Publications
Uncovering Energy-Efficient Practices in Deep Learning Training: Preliminary Steps Towards Green AI
Deep Learning Training optimization
Authors: Tim Yarally, Luís Cruz, Daniel Feitosa, June Sallou, and Arie van Deursen
Year: 2023
Published in: CAIN.
Read me: DOI: 10.1109/CAIN58948.2023.00012.
Abstract: Modern AI practices all strive towards the same goal: better results. In the context of deep learning, the term "results" often refers to the achieved accuracy on a competitive problem set. In this paper, we adopt an idea from the emerging field of Green AI to consider energy consumption as a metric of equal importance to accuracy and to reduce any irrelevant tasks or energy usage. We examine the training stage of the deep learning pipeline from a sustainability perspective, through the study of hyperparameter tuning strategies and the model complexity, two factors vastly impacting the overall pipeline’s energy consumption. First, we investigate the effectiveness of grid search, random search and Bayesian optimisation during hyperparameter tuning, and we find that Bayesian optimisation significantly dominates the other strategies. Furthermore, we analyse the architecture of convolutional neural networks with the energy consumption of three prominent layer types: convolutional, linear and ReLU layers. The results show that convolutional layers are the most computationally expensive by a strong margin. Additionally, we observe diminishing returns in accuracy for more energy-hungry models. The overall energy consumption of training can be halved by reducing the network complexity. In conclusion, we highlight innovative and promising energy-efficient practices for training deep learning models. To expand the application of Green AI, we advocate for a shift in the design of deep learning models, by considering the trade-off between energy efficiency and accuracy.
Bibtex (copy):Annotation
The paper goes back to the drawing board and analyzes the optimization of Neural Networks not only from the point of view of getting maximum accuracy at any cost but also considering the energy demand of training. To do this, the authors choose the popular FashionMNIST and CIFAR-10 datasets, as well as popular CNN networks included in Pytorch. These have been extensively studied from an accuracy optimization perspective, but this paper is the first to consider the energy usage of the methods. Concretely, the paper focuses on the impact on accuracy and energy efficiency of 1. different hyperparameter optimization methods 2. architecture of the model, and the energy impact of the different types of layers.

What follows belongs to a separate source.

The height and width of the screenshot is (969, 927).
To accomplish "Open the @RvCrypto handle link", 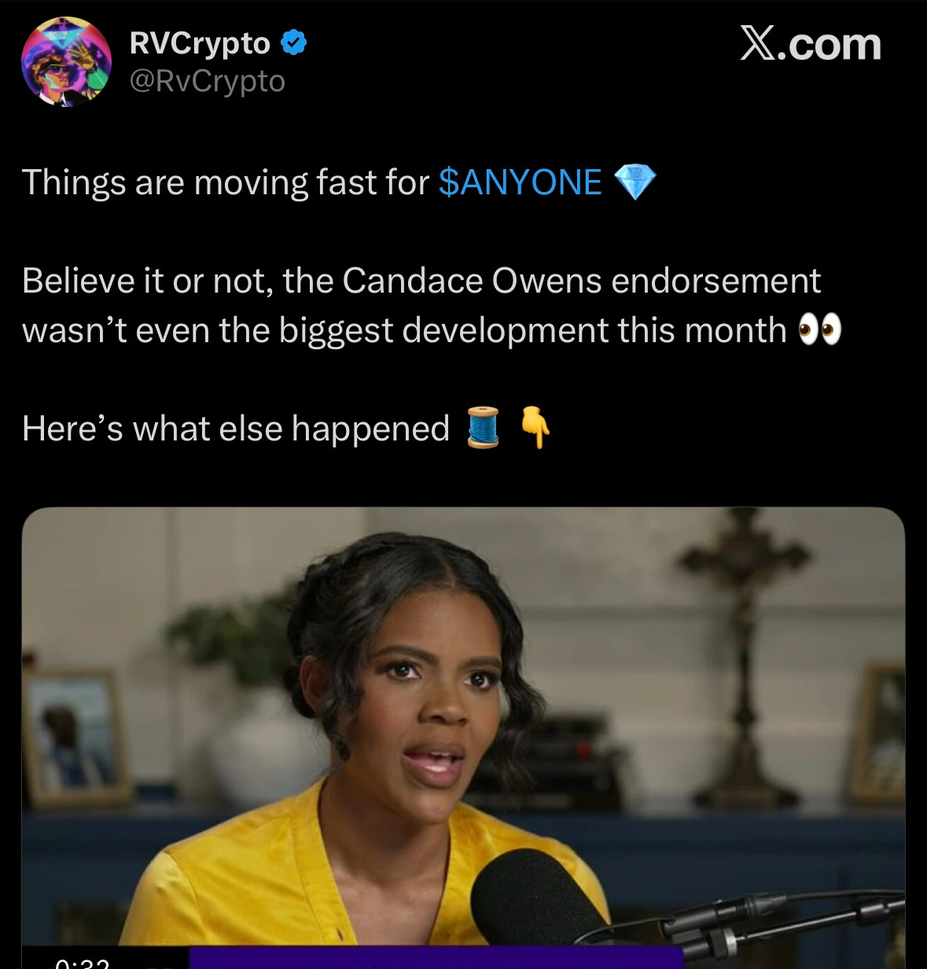I will 207,81.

The paper experiments with three methods for hyperparameter optimization: grid search, random search, and Bayesian optimization. For each technique, three networks are trained (DensePolyNN, DenseLinearNN, and SimpleCNN) while optimizing for three or five hyperparameters. The techniques are run for 64 optimization rounds where, for each round, the network is trained and a new set of hyperparameters is determined using the optimization technique. The energy efficiency of each method is evaluated by how many optimization rounds it takes to converge to an optimal accuracy.
The experiment shows that Bayesian optimization is the most efficient hyperparameter optimization method, taking an average of 27 rounds to reach optimum accuracy, except for a couple of outliers. However, for these outliers the improvement after round 27 is minimal. Comparing grid search and random search, there is no clear winner between the two, and both take longer than 27 rounds to reach optimum accuracy, with much larger jumps than Bayesian optimization after round 27.
To measure the effect of network architecture on energy consumption, the second experiment tests the SimpleCNN model with different numbers of each type of layer: linear, convolutional, and ReLU layers. The results show that the convolutional layers have the most impact on energy consumption. When reducing the number of convolutional layers to one, the model manages to maintain the accuracy for FashionMNIST while using around 50% energy on average. For the CIFAR-10 dataset, given that it is a more complex dataset, this same setup obtains 6% less average accuracy, with a drop of 12% in maximum accuracy.
The paper presents relevant new approaches to training neural networks with energy efficiency in mind. It does not introduce any relevant new concepts or more advanced models. Rather, the authors take proven and well-established models and datasets and provide new practices that consider accuracy and energy efficiency, which can be applied to more complex models.